╭─ Extracted material

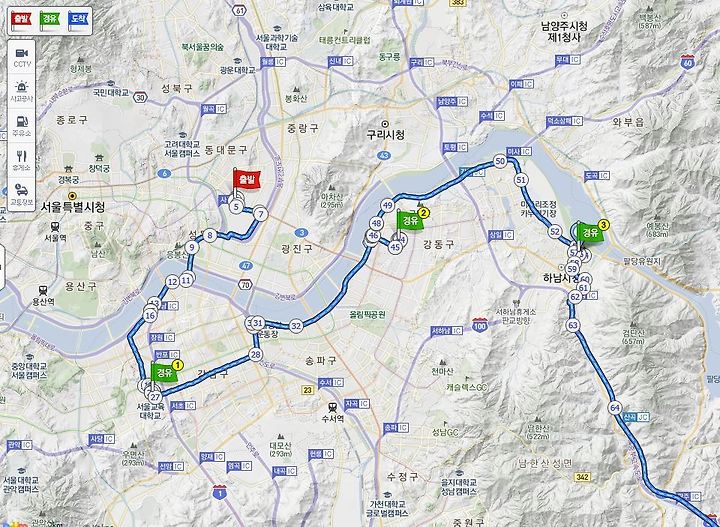The width and height of the screenshot is (720, 527).
Task: Click the rest area fork-and-knife icon
Action: point(22,160)
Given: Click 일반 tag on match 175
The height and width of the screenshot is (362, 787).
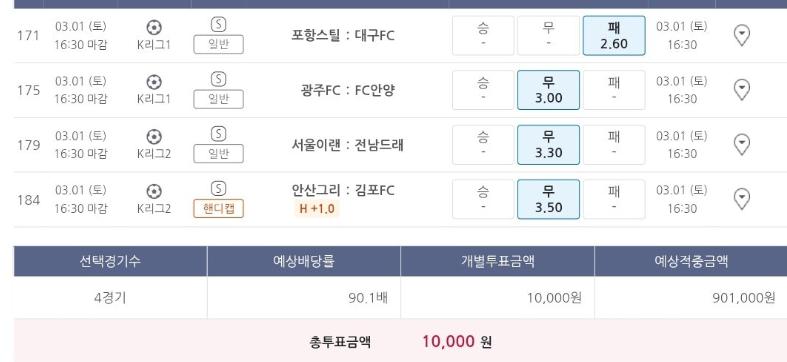Looking at the screenshot, I should [218, 99].
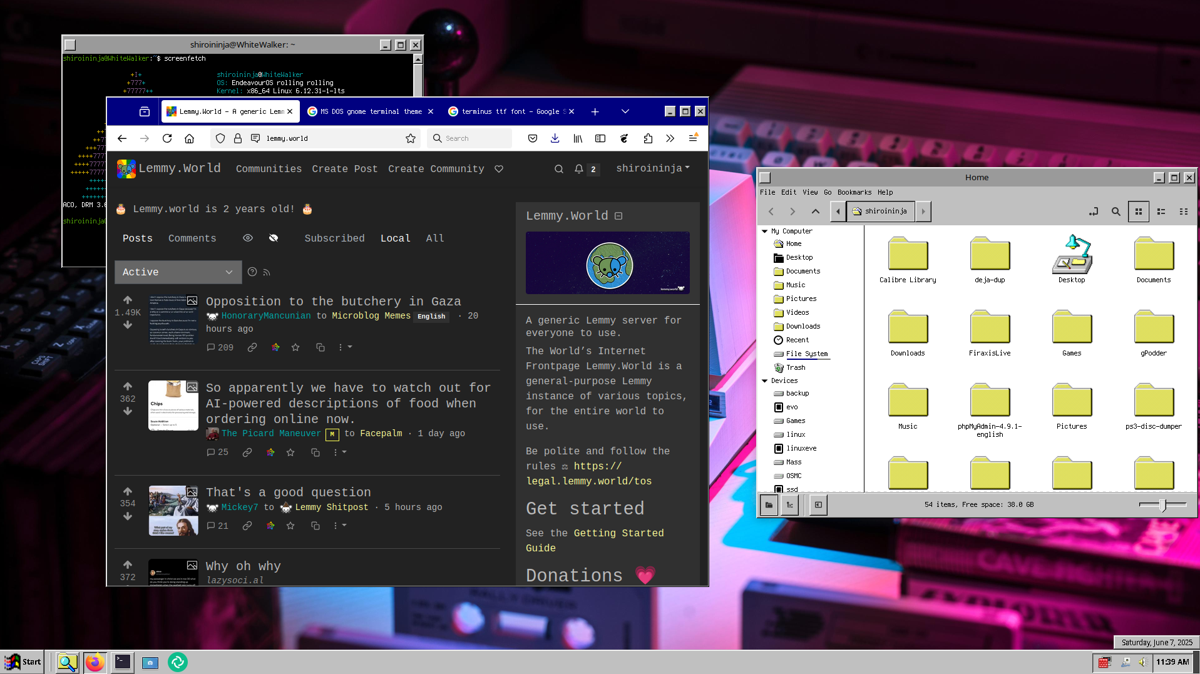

╰─

• **Goal of the exercise**
Can you copy out every line of the records above word for word, leaving out the pictures?

• **Completed exercise**
The width and height of the screenshot is (720, 527).
Task: Click the rest area fork-and-knife icon
Action: point(22,160)
Given: Click 일반 tag on match 175
The height and width of the screenshot is (362, 787).
Looking at the screenshot, I should [218, 99].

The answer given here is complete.